I don't know if it is common, it is completely new to me. Maybe it is.. 
Or how about type?

Regards,

Tvrtko
diff mbox series

Patch

diff --git a/drivers/gpu/drm/i915/Makefile b/drivers/gpu/drm/i915/Makefile
index 611115ed00db..f206fbc85cee 100644
--- a/drivers/gpu/drm/i915/Makefile
+++ b/drivers/gpu/drm/i915/Makefile
@@ -45,6 +45,7 @@  i915-y := i915_drv.o \
 	  i915_sw_fence.o \
 	  i915_syncmap.o \
 	  i915_sysfs.o \
+	  i915_user_extensions.o \
 	  intel_csr.o \
 	  intel_device_info.o \
 	  intel_pm.o \
diff --git a/drivers/gpu/drm/i915/i915_user_extensions.c b/drivers/gpu/drm/i915/i915_user_extensions.c
new file mode 100644
index 000000000000..5d90c368f185
--- /dev/null
+++ b/drivers/gpu/drm/i915/i915_user_extensions.c
@@ -0,0 +1,42 @@ 
+/*
+ * SPDX-License-Identifier: MIT
+ *
+ * Copyright © 2018 Intel Corporation
+ */
+
+#include <linux/sched/signal.h>
+#include <linux/uaccess.h>
+#include <uapi/drm/i915_drm.h>
+
+#include "i915_user_extensions.h"
+
+int i915_user_extensions(struct i915_user_extension __user *ext,
+			 const i915_user_extension_fn *tbl,
+			 unsigned long count,
+			 void *data)
+{
+	while (ext) {
+		int err;
+		u64 x;
+
+		cond_resched();
+		if (signal_pending(current))
+			return -EINTR;
+
+		if (get_user(x, &ext->name))
+			return -EFAULT;
+
+		err = -EINVAL;
+		if (x < count && tbl[x])
+			err = tbl[x](ext, data);
+		if (err)
+			return err;
+
+		if (get_user(x, &ext->next_extension))
+			return -EFAULT;
+
+		ext = u64_to_user_ptr(x);
+	}
+
+	return 0;
+}
diff --git a/drivers/gpu/drm/i915/i915_user_extensions.h b/drivers/gpu/drm/i915/i915_user_extensions.h
new file mode 100644
index 000000000000..313a510b068a
--- /dev/null
+++ b/drivers/gpu/drm/i915/i915_user_extensions.h
@@ -0,0 +1,20 @@ 
+/*
+ * SPDX-License-Identifier: MIT
+ *
+ * Copyright © 2018 Intel Corporation
+ */
+
+#ifndef I915_USER_EXTENSIONS_H
+#define I915_USER_EXTENSIONS_H
+
+struct i915_user_extension;
+
+typedef int (*i915_user_extension_fn)(struct i915_user_extension __user *ext,
+				      void *data);
+
+int i915_user_extensions(struct i915_user_extension __user *ext,
+			 const i915_user_extension_fn *tbl,
+			 unsigned long count,
+			 void *data);
+
+#endif /* I915_USER_EXTENSIONS_H */
diff --git a/include/uapi/drm/i915_drm.h b/include/uapi/drm/i915_drm.h
index 298b2e197744..6ee2221838da 100644
--- a/include/uapi/drm/i915_drm.h
+++ b/include/uapi/drm/i915_drm.h
@@ -62,6 +62,26 @@  extern "C" {
 #define I915_ERROR_UEVENT		"ERROR"
 #define I915_RESET_UEVENT		"RESET"
 
+/*
+ * i915_user_extension: Base class for defining a chain of extensions
+ *
+ * Many interfaces need to grow over time.
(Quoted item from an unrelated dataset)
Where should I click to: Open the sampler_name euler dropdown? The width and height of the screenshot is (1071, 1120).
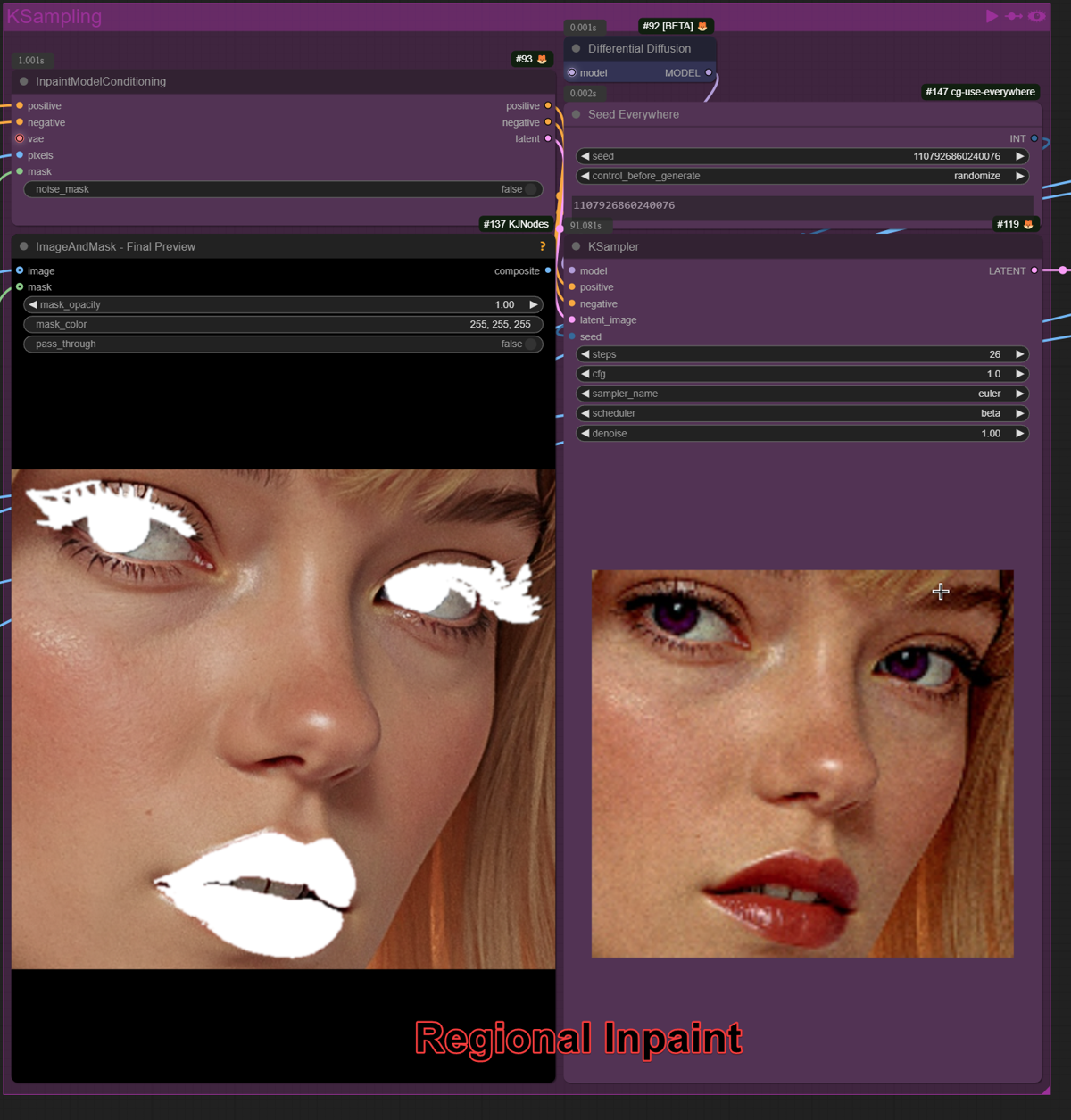[x=802, y=394]
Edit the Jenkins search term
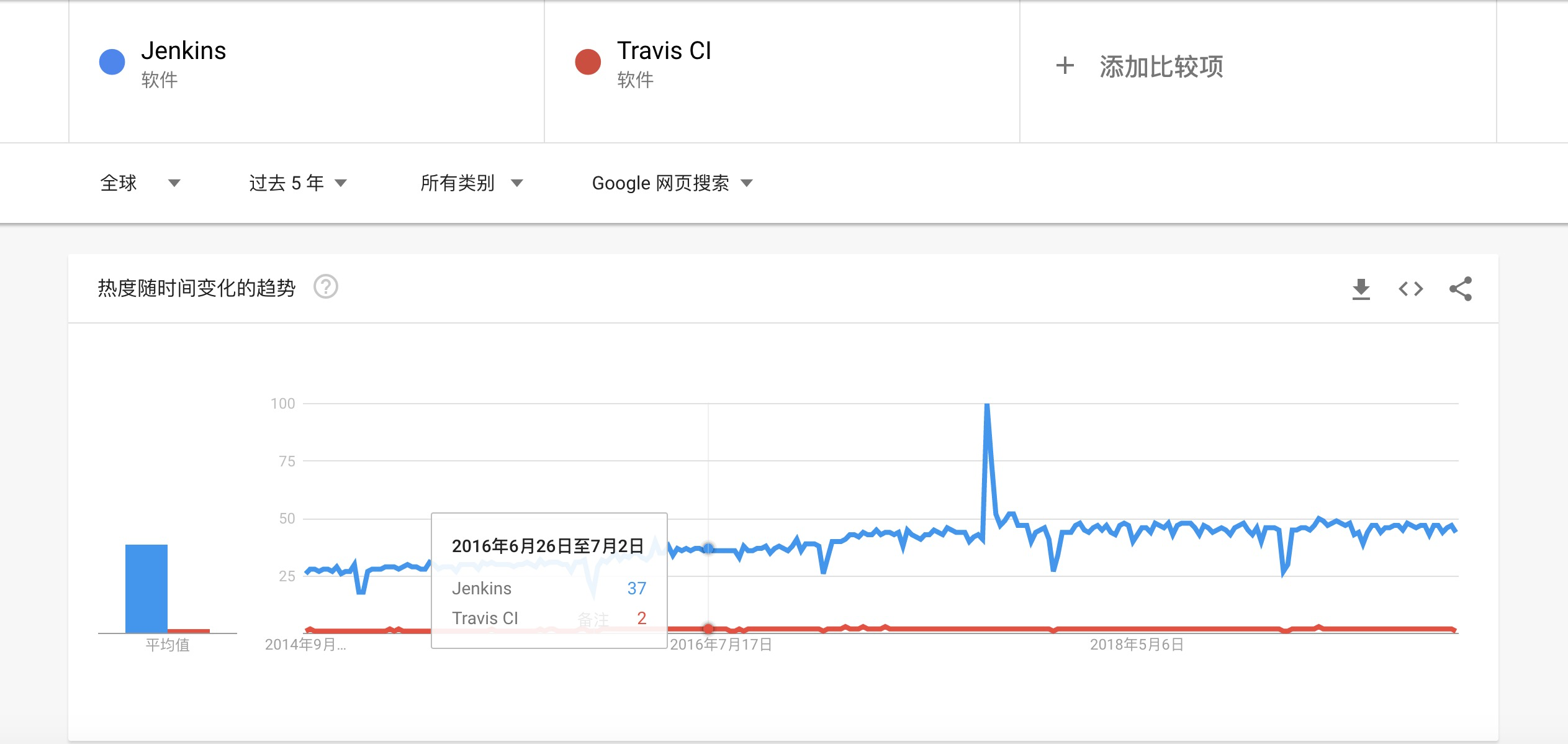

In most cases we can simply
+ * extend the struct and have userspace pass in more data. Another option,
+ * as demonstrated by Vulkan's approach to providing extensions for forward
+ * and backward compatibility, is to use a list of optional structs to
+ * provide those extra details.
+ *
+ * The key advantage to using an extension chain is that it allows us to
+ * redefine the interface more easily than an ever growing struct of
+ * increasing complexity, and for large parts of that interface to be
+ * entirely optional. The downside is more pointer chasing; chasing across
+ * the __user boundary with pointers encapsulated inside u64.
+ */
+struct i915_user_extension {
+	__u64 next_extension;
+	__u64 name;
+};
+
 /*
  * MOCS indexes used for GPU surfaces, defining the cacheability of the
  * surface data and the coherency for this data wrt. CPU vs. GPU accesses.